• [Written problem 1]
In the sleep paralysis interview, translate this sentence into French: "The word nightmare originates from sleep paralysis and its accompanying hallucinations."
• [Written problem 2]
According to the sleep paralysis interview, what was the title of the article Kate wrote for The Toast in 2014?
• [Written problem 3]
Write the next part of the sleep paralysis interview, picking up after its final sentence.

• [Selected extract]
## Begin
Kate was approached by Ascher, a confessed victim of the phenomenon himself, after he found an article in The Toast that she wrote in 2014 titled “The Dark Thing Beside You: Night Hags and Sleep Paralysis,” where she recounts her own experiences related to sleep paralysis.

The Nightmare opens this weekend in theaters and on VOD. Of course I had to take advantage of my friend’s “fifteen minutes,” and so we met at a crowded East Village wine bar for drinks, an interview, and a chance for me to go on the record by saying, “Kate, I’m so relieved that you don’t look or sound crazy.”   —John David West

“The word nightmare originates from sleep paralysis and its accompanying hallucinations. The Anglo-Saxons believed in a ghastly nocturnal visitor known as the mare (from the Old Norse mara); a night hag who would sit on sleepers’ chests and strangle them.”Kate Angus

 West: How did Rodney Asher find you?

Angus: Somebody from his production team, emailed me, and said that Rodney was coming to NY to interview a couple people and would I want to be one of them.

West: Did you know what you were getting into?

Angus: I didn’t think about it. I googled him, and I saw that he had one documentary out (Room 237), which got good reviews—but which I did not actually watch. I didn’t do my due diligence.

West: [Laughs] Had you watched it, you might not have wanted to do the interview.

Angus: But I have so many friends making docs, so when I see them go through the long process—Marah Strauch (Sunshine Superman), and my friend Barak who has been working on a documentary about a band [Silver Apples] for a number of years. So, I’ve been watching two friends that I adore go through the lengthy process of making a doc, trying to get people to talk to them, so now I have this inherent and ingrained desire to help somebody making a doc. So, I was like, well he seems reputable, he got good reviews. Here’s a man making a documentary and I want to be helpful. I didn’t really think about it all that carefully. I’m currently in a stage where I’ll say yes to whatever—we live in an unpredictable world, it might be fun! So I said yes and I kind of forgot about it.
## End
• [Data provided]
## Begin
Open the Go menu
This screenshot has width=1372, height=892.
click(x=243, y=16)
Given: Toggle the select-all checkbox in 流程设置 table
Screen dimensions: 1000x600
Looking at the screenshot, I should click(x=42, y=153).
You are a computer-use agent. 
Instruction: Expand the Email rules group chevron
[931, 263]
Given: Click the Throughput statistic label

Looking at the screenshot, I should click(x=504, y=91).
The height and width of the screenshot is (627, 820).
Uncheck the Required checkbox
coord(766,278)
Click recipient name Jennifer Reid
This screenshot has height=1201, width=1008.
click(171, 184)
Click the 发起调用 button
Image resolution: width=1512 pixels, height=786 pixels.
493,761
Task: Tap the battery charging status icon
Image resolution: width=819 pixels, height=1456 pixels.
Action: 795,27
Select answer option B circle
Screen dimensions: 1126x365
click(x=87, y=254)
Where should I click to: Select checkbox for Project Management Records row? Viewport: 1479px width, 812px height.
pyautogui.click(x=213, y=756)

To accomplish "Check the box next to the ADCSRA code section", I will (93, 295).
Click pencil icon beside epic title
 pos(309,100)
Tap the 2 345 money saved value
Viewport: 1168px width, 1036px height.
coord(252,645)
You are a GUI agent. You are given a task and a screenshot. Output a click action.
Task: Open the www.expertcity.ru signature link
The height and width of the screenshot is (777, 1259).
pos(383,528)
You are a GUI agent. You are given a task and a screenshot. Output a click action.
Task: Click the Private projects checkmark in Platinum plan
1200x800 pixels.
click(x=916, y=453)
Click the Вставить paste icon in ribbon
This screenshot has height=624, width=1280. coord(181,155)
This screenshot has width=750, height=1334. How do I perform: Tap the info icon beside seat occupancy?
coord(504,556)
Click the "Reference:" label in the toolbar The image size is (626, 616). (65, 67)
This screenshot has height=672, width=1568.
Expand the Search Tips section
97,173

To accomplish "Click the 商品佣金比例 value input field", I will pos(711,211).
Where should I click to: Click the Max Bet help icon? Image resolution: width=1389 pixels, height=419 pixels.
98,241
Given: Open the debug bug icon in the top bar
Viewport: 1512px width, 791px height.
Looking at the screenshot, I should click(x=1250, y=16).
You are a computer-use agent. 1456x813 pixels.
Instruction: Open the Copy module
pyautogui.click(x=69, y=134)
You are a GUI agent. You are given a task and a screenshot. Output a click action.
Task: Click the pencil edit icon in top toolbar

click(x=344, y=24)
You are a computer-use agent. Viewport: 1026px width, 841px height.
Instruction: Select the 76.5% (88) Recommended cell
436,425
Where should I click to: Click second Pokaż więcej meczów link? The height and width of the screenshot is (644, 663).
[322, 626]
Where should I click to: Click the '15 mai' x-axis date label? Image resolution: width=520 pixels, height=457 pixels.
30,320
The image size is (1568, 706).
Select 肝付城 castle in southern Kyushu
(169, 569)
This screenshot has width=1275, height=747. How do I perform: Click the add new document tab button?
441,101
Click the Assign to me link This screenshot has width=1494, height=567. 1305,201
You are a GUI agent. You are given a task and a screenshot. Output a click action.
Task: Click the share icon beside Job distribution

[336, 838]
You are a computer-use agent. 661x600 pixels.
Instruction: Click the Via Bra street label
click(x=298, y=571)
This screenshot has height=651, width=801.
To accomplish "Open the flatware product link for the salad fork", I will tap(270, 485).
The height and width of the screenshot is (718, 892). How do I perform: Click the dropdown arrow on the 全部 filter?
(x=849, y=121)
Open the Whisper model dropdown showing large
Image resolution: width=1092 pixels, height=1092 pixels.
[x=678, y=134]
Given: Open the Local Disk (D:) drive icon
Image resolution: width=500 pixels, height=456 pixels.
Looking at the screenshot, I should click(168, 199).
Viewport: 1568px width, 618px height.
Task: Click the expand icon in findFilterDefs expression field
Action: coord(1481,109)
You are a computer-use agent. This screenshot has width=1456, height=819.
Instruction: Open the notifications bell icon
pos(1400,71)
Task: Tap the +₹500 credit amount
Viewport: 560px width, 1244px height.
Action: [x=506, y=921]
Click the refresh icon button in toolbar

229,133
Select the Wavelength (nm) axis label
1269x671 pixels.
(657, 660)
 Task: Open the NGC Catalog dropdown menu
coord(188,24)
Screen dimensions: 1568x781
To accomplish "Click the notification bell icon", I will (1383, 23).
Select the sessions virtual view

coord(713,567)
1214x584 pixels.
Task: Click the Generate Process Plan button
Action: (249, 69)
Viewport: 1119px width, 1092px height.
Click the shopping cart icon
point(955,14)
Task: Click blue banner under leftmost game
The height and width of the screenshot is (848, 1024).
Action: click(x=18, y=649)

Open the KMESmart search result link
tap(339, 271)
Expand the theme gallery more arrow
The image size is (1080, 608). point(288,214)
## End
• [Task response 1]
Le mot « nightmare » trouve son origine dans la paralysie du sommeil et les hallucinations qui l'accompagnent.

• [Task response 2]
"The Dark Thing Beside You: Night Hags and Sleep Paralysis"

• [Task response 3]
West: How did you prepare?

Angus: I didn’t. I forgot. Then a few days before they were due to interview me, they called. Then I freaked out. Because they were going to film in my apartment. So instead of watching his other movie, I freaked out about cleaning my apartment. I just didn’t think about the fact that this is a documentary and that anything I say can be in the movie.

West: So you didn’t do any prep for the interview?

Angus: What is there to prep, David? It’s my life. They were going to ask me about my experiences. My preparation was cleaning my apartment. Oh, and deciding what to wear and putting on some eyeliner before they came over.

West: Did you think about that fact that it might be a movie that’s released in theaters?

Angus: I didn’t really think about that. I didn’t realize how much trust I had given to them until well after the fact. Then I was, oh, god, what if I look like a crazy person in this sleep paralysis documentary—they could make me look like a lunatic.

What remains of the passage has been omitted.